Beware: Windows PCs with Asus and Gigabyte motherboards housing CosmicStrand UEFI rootkit

Demo image of a rootkit malware in a CPU
via Sophos

The security threat research team at antivirus-maker Kaspersky has discovered a malware called "CosmicStrand". The malware, in fact, isn't new as an earlier variant of this dubbed "Spy Shadow trojan" has been around since 2016-17.

CosmicStrand is a UEFI rootkit found in infected Asus and Gigabyte firmwares and as such, it is what we call an Advanced Persistent Threat (APT) since it is hard to get rid of. No amount of Windows reinstalls will be able to remove a UEFI rootkit like this.

Speaking of Windows, Kaspersky has found that so far, only Windows systems have been attacked and compromised:

All of the attacked machines were Windows-based: every time a computer rebooted, a bit of malicious code would be executed after Windows started. Its purpose was to connect to a C2 (command-and-control) server and download an additional malicious executable.

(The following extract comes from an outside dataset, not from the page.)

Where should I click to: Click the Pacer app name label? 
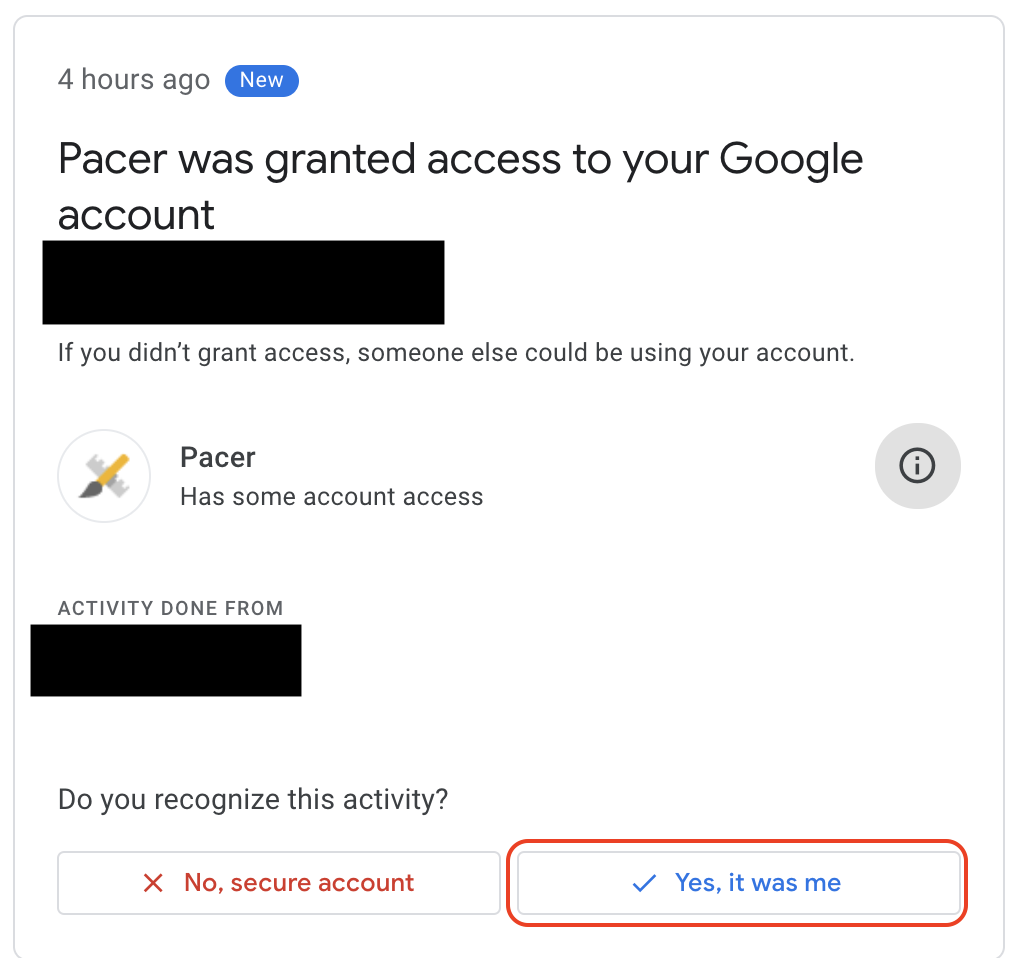[x=217, y=457]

The anti-malware maker has described in its in-depth Securelist article how the threat actors carry out this entire C2 connection process to deliver the malicious payload during boot up:

The workflow consists in setting hooks in succession, allowing the malicious code to persist until after the OS has started up. The steps involved are:

  • The initial infected firmware bootstraps the whole chain.
  • The malware sets up a malicious hook in the boot manager, allowing it to modify Windows’ kernel loader before it is executed.
  • By tampering with the OS loader, the attackers are able to set up another hook in a function of the Windows kernel.
  • When that function is later called during the normal start-up procedure of the OS, the malware takes control of the execution flow one last time.
  • It deploys a shellcode in memory and contacts the C2 server to retrieve the actual malicious payload to run on the victim’s machine.

CosmicStrand UEFI rootkit

Kaspersky, however, is unable to determine how the infections were carried out in the first place. Some users have reported that the second-hand motherboards they ordered online were already infected when they received them:

The researchers were unable to determine how the rootkit ended up on the infected machines in the first place, but unconfirmed accounts discovered online indicate that some users have received compromised devices while ordering hardware components online.

For Gigabyte and Asus motherboard users running Windows, enabling Secure Boot may be a viable option to fend off any harmful effects. Of course, the best thing to do is probably to re-flash your BIOS but do make sure to download the firmware from the motherboard vendors' official websites.

So far, it looks like the victims of CosmicStrand are consumers from China, Vietnam, Iran, and Russia.

CosmicStrand UEFI rootkit

From its research, the Russian antivirus company has found similarities between CosmicStrand and an earlier botnet called "MyKings" due to their code patterns (image above). The latter had it origins in China, so Kaspersky thinks that the same is also possible for the new CosmicStrand rootkit.